### Written request
Write out the records again, requests included, beginning at the line containing "This screenshot has width=797, height=756." and stopping after the line containing "will pyautogui.click(x=349, y=575).". Scale the click coordinates in the answers by 2.6 and round them to whole numbers, with halves rounding up.

[Records from a pointing dataset]
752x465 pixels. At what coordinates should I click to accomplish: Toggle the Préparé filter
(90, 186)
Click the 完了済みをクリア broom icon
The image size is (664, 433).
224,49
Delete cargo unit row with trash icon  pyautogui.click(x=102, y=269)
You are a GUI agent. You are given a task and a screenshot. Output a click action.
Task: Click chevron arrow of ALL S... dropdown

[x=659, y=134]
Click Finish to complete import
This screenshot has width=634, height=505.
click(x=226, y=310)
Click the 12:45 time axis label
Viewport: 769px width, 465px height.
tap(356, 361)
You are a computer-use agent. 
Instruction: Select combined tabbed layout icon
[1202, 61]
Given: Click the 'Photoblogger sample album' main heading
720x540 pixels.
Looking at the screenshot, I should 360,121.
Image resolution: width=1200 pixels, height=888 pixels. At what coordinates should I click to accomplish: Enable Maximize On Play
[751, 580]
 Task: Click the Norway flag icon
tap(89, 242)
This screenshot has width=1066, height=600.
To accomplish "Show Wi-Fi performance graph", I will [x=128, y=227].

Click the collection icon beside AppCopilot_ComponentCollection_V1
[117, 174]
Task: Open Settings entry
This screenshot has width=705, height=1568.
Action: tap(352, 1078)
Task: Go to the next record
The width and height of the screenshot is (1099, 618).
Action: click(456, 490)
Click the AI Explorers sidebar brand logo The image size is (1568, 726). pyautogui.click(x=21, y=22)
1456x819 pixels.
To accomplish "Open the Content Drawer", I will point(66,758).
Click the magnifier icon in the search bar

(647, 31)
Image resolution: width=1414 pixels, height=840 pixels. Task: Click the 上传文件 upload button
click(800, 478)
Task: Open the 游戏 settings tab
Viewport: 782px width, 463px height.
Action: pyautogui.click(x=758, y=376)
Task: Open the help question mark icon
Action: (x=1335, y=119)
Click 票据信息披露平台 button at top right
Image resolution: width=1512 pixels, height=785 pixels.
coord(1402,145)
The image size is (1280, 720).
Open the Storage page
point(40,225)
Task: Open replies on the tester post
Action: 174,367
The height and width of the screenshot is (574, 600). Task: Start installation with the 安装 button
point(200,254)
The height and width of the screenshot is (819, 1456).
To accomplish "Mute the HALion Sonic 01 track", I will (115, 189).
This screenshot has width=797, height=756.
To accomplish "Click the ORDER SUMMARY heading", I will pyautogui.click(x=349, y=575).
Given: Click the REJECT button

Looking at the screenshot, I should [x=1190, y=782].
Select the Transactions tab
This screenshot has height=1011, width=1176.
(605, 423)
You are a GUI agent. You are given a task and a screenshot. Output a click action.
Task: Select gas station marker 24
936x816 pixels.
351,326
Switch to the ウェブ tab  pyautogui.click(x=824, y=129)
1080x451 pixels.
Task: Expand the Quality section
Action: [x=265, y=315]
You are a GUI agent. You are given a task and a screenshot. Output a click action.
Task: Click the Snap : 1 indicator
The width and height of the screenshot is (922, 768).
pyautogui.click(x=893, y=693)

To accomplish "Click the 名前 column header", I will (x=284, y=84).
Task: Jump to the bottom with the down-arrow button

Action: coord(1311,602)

### Result of the exercise
This screenshot has width=797, height=756.
To accomplish "Click the ORDER SUMMARY heading", I will pyautogui.click(x=907, y=1495).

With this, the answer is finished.